East New York

East New York development geared to low-income tenants breaks ground

October 2, 2019 Lore Croghan
Work is underway on affordable-housing development 50 Pennsylvania Ave. Rendering courtesy of Pennrose LLC

Work is underway on the construction of a 218-unit East New York rental-apartment building where four-fifths of the units will be affordable for extremely low-income, very low-income or low-income tenants.

Thirty percent of the units will be set aside for those with an annual income of $22,410 or lower as individuals (or $32,010 for a family of four).

“East New York is a deeply disadvantaged neighborhood in terms of its access to affordable housing,” developer Dylan Salmons of Pennrose LLC told the Brooklyn Eagle on Tuesday after a groundbreaking ceremony at the project site.

DAILY TOP BROOKLYN NEWS
News for those who live, work and play in Brooklyn and beyond

“We designed the project in direct response to the needs of the neighborhood population,” Salmons said. “It will be affordable to people who live here now.”

Demolition work started last spring at the site at 50 Pennsylvania Ave., which has frontage on Pennsylvania Avenue, Fulton Street and Sheffield Avenue and is located next to the J train’s overhead tracks. Salmons expects construction to be completed in July 2021.

The development aims to fulfill one of the goals of East New York’s 2016 rezoning, which is the creation of new affordable housing.

Pennrose executives Dylan Salmons (at left) and Timothy Henkel at 50 Pennsylvania Ave., where their firm is constructing a 218-unit apartment building. Eagle photo by Lore Croghan
Pennrose executives Dylan Salmons (at left) and Timothy Henkel at 50 Pennsylvania Ave., where their firm is constructing a 218-unit apartment building. Eagle photo by Lore Croghan

In Community District 5, which includes all areas of East New York, 29.8 percent of the residents have incomes below the city’s poverty threshold, according to data from the Department of City Planning. In contrast, 17.3 percent of residents citywide live below the poverty line.

At 50 Pennsylvania Ave., there will be 42 apartments for extremely low-income or elderly tenants who are formerly homeless or at risk of becoming homeless, Salmons said.
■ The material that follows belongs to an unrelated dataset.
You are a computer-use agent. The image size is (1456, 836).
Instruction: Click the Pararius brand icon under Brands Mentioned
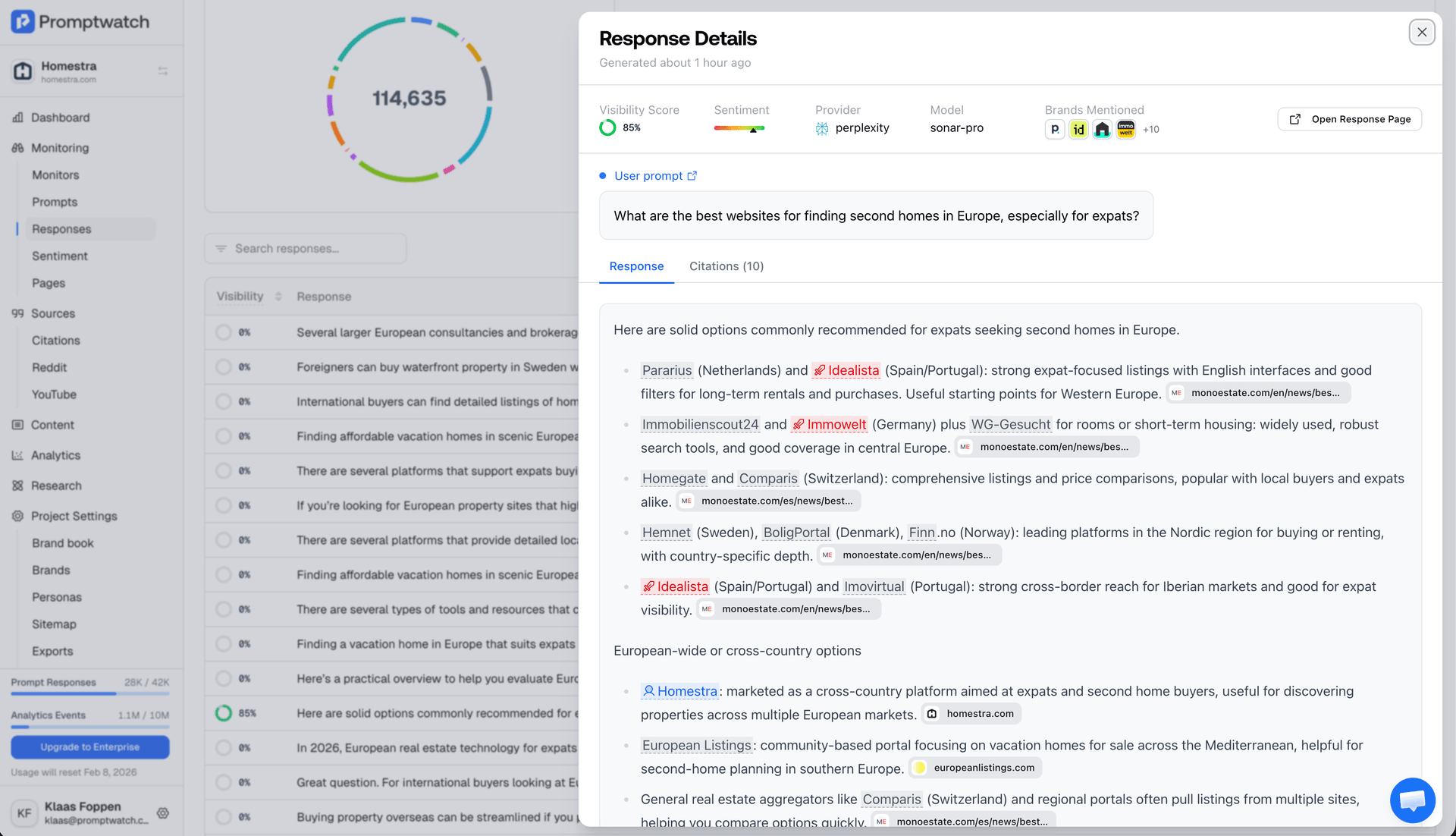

Supportive services for the elderly residents will be provided by RiseBoro Community Partnership, which will also be the property’s property manager.


Another 22 apartments will be for extremely low-income people who earn 30 percent of AMI or less and are not special-needs tenants, Salmons said.

According to the U.S. Department of Housing and Urban Development, extremely low-income residents earn 30 percent or less of the New York City Area Median Income. That’s $22,410 per year or less for an individual or $32,010 for a family of four.

Thirty-three apartments at the site will be rented to tenants earning 40 percent of AMI, which means very low-income residents, he said. That means a single person earns $29,880 per year and a family of four earns $42,680.

Here’s a glimpse of what the interior courtyard of 50 Pennsylvania Ave. will look like. Rendering courtesy of Pennrose LLC
Here’s a glimpse of what the interior courtyard of 50 Pennsylvania Ave. will look like. Rendering courtesy of Pennrose LLC

Thirty-three units will be earmarked for tenants earning 50 percent of AMI, which also falls within the very low-income category. At this AMI level, an individual makes $37,350 annually and a family of four makes $53,350.

Forty-four apartments are for residents at 60 percent AMI, he said, which falls into the category of low-income tenants. Individuals at this AMI level earn $44,820 per year and families of four earn $64,020.

The development’s remaining 43 units are for tenants that earn up to 80 percent of AMI, which is an affordable-housing category known as moderate-income. At this AMI level, individuals make as much as $59,760 annually and a family of four makes $85,360.

As for the retail space, Pennrose is offering discounted rents for two storefronts so local merchants will be able to afford them. There will also be a grocery store on the ground floor.

The developer is building the apartment project on privately owned land that it is leasing for 99 years, city Finance Department records indicate.

The building was designed by Dattner Architects.